--- Task brief ---
Write the data below out again, exactly as each line reads.

--- Data extracts ---
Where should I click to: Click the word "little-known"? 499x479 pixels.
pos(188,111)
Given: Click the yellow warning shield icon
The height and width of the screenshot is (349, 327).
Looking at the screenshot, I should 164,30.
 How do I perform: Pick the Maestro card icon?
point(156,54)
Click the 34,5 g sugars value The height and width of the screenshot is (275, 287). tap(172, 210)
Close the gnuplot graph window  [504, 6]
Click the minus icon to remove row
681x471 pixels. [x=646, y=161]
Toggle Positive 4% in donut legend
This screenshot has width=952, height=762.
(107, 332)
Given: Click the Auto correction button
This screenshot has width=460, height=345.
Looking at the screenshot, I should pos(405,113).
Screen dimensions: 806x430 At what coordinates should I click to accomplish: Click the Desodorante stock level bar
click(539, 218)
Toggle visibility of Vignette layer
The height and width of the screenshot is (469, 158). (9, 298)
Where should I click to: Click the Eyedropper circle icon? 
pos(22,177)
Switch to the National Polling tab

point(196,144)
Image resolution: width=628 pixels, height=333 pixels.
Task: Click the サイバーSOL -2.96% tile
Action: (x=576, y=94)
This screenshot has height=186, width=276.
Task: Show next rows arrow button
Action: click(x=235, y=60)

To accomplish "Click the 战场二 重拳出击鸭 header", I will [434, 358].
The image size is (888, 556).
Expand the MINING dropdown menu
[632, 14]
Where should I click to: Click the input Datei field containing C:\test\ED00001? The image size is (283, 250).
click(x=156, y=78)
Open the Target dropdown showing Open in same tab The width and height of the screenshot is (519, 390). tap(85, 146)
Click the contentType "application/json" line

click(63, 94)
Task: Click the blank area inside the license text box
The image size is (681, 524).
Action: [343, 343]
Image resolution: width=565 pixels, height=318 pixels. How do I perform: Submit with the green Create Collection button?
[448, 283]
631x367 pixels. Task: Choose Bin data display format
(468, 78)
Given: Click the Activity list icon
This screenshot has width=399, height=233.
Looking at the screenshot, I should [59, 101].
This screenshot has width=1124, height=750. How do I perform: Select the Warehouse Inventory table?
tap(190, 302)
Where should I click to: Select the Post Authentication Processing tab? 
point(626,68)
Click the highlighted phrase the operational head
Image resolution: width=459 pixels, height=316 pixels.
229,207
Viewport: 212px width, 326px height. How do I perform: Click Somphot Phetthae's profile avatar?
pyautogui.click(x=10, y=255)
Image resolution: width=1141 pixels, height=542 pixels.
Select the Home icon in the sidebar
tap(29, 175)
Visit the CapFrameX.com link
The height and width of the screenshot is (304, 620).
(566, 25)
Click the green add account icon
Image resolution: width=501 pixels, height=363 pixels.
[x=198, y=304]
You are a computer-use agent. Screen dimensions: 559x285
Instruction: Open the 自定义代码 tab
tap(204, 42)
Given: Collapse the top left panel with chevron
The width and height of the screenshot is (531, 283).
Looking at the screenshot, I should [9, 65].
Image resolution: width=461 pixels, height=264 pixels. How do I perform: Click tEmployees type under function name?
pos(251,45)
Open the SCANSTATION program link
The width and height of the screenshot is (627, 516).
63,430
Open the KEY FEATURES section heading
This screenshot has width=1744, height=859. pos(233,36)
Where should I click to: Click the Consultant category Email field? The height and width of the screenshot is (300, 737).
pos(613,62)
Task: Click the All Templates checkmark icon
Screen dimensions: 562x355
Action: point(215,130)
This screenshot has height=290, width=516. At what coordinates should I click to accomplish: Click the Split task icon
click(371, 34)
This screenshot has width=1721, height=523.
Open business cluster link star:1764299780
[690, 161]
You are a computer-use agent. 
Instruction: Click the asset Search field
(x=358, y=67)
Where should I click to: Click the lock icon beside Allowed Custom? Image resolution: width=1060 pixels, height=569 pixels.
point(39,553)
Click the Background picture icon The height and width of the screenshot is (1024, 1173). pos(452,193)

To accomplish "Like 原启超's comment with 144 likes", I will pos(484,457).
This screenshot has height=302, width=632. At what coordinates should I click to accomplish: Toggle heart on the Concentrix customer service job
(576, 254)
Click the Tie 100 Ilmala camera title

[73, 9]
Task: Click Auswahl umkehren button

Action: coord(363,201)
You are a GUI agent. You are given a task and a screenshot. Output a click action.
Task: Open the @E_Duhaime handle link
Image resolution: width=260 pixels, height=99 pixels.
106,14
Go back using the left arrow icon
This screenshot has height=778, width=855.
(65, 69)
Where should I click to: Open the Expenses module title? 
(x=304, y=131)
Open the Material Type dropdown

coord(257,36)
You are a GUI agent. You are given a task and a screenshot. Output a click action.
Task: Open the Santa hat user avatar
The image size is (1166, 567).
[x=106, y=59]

--- Your solution ---
Where should I click to: Click the word "little-known"? 499x479 pixels.
pos(188,111)
Given: Click the yellow warning shield icon
The height and width of the screenshot is (349, 327).
Looking at the screenshot, I should 164,30.
 How do I perform: Pick the Maestro card icon?
point(156,54)
Click the 34,5 g sugars value The height and width of the screenshot is (275, 287). tap(172, 210)
Close the gnuplot graph window  [504, 6]
Click the minus icon to remove row
681x471 pixels. [x=646, y=161]
Toggle Positive 4% in donut legend
This screenshot has width=952, height=762.
(107, 332)
Given: Click the Auto correction button
This screenshot has width=460, height=345.
Looking at the screenshot, I should pos(405,113).
Screen dimensions: 806x430 At what coordinates should I click to accomplish: Click the Desodorante stock level bar
click(539, 218)
Toggle visibility of Vignette layer
The height and width of the screenshot is (469, 158). (9, 298)
Where should I click to: Click the Eyedropper circle icon? 
pos(22,177)
Switch to the National Polling tab

point(196,144)
Image resolution: width=628 pixels, height=333 pixels.
Task: Click the サイバーSOL -2.96% tile
Action: (x=576, y=94)
This screenshot has height=186, width=276.
Task: Show next rows arrow button
Action: click(x=235, y=60)

To accomplish "Click the 战场二 重拳出击鸭 header", I will [434, 358].
The image size is (888, 556).
Expand the MINING dropdown menu
[632, 14]
Where should I click to: Click the input Datei field containing C:\test\ED00001? The image size is (283, 250).
click(x=156, y=78)
Open the Target dropdown showing Open in same tab The width and height of the screenshot is (519, 390). tap(85, 146)
Click the contentType "application/json" line

click(63, 94)
Task: Click the blank area inside the license text box
The image size is (681, 524).
Action: [343, 343]
Image resolution: width=565 pixels, height=318 pixels. How do I perform: Submit with the green Create Collection button?
[448, 283]
631x367 pixels. Task: Choose Bin data display format
(468, 78)
Given: Click the Activity list icon
This screenshot has width=399, height=233.
Looking at the screenshot, I should [59, 101].
This screenshot has width=1124, height=750. How do I perform: Select the Warehouse Inventory table?
tap(190, 302)
Where should I click to: Select the Post Authentication Processing tab? 
point(626,68)
Click the highlighted phrase the operational head
Image resolution: width=459 pixels, height=316 pixels.
229,207
Viewport: 212px width, 326px height. How do I perform: Click Somphot Phetthae's profile avatar?
pyautogui.click(x=10, y=255)
Image resolution: width=1141 pixels, height=542 pixels.
Select the Home icon in the sidebar
tap(29, 175)
Visit the CapFrameX.com link
The height and width of the screenshot is (304, 620).
(566, 25)
Click the green add account icon
Image resolution: width=501 pixels, height=363 pixels.
[x=198, y=304]
You are a computer-use agent. Screen dimensions: 559x285
Instruction: Open the 自定义代码 tab
tap(204, 42)
Given: Collapse the top left panel with chevron
The width and height of the screenshot is (531, 283).
Looking at the screenshot, I should [9, 65].
Image resolution: width=461 pixels, height=264 pixels. How do I perform: Click tEmployees type under function name?
pos(251,45)
Open the SCANSTATION program link
The width and height of the screenshot is (627, 516).
63,430
Open the KEY FEATURES section heading
This screenshot has width=1744, height=859. pos(233,36)
Where should I click to: Click the Consultant category Email field? The height and width of the screenshot is (300, 737).
pos(613,62)
Task: Click the All Templates checkmark icon
Screen dimensions: 562x355
Action: point(215,130)
This screenshot has height=290, width=516. At what coordinates should I click to accomplish: Click the Split task icon
click(371, 34)
This screenshot has width=1721, height=523.
Open business cluster link star:1764299780
[690, 161]
You are a computer-use agent. 
Instruction: Click the asset Search field
(x=358, y=67)
Where should I click to: Click the lock icon beside Allowed Custom? Image resolution: width=1060 pixels, height=569 pixels.
point(39,553)
Click the Background picture icon The height and width of the screenshot is (1024, 1173). pos(452,193)

To accomplish "Like 原启超's comment with 144 likes", I will pos(484,457).
This screenshot has height=302, width=632. At what coordinates should I click to accomplish: Toggle heart on the Concentrix customer service job
(576, 254)
Click the Tie 100 Ilmala camera title

[73, 9]
Task: Click Auswahl umkehren button

Action: coord(363,201)
You are a GUI agent. You are given a task and a screenshot. Output a click action.
Task: Open the @E_Duhaime handle link
Image resolution: width=260 pixels, height=99 pixels.
106,14
Go back using the left arrow icon
This screenshot has height=778, width=855.
(65, 69)
Where should I click to: Open the Expenses module title? 
(x=304, y=131)
Open the Material Type dropdown

coord(257,36)
You are a GUI agent. You are given a task and a screenshot. Output a click action.
Task: Open the Santa hat user avatar
The image size is (1166, 567).
[x=106, y=59]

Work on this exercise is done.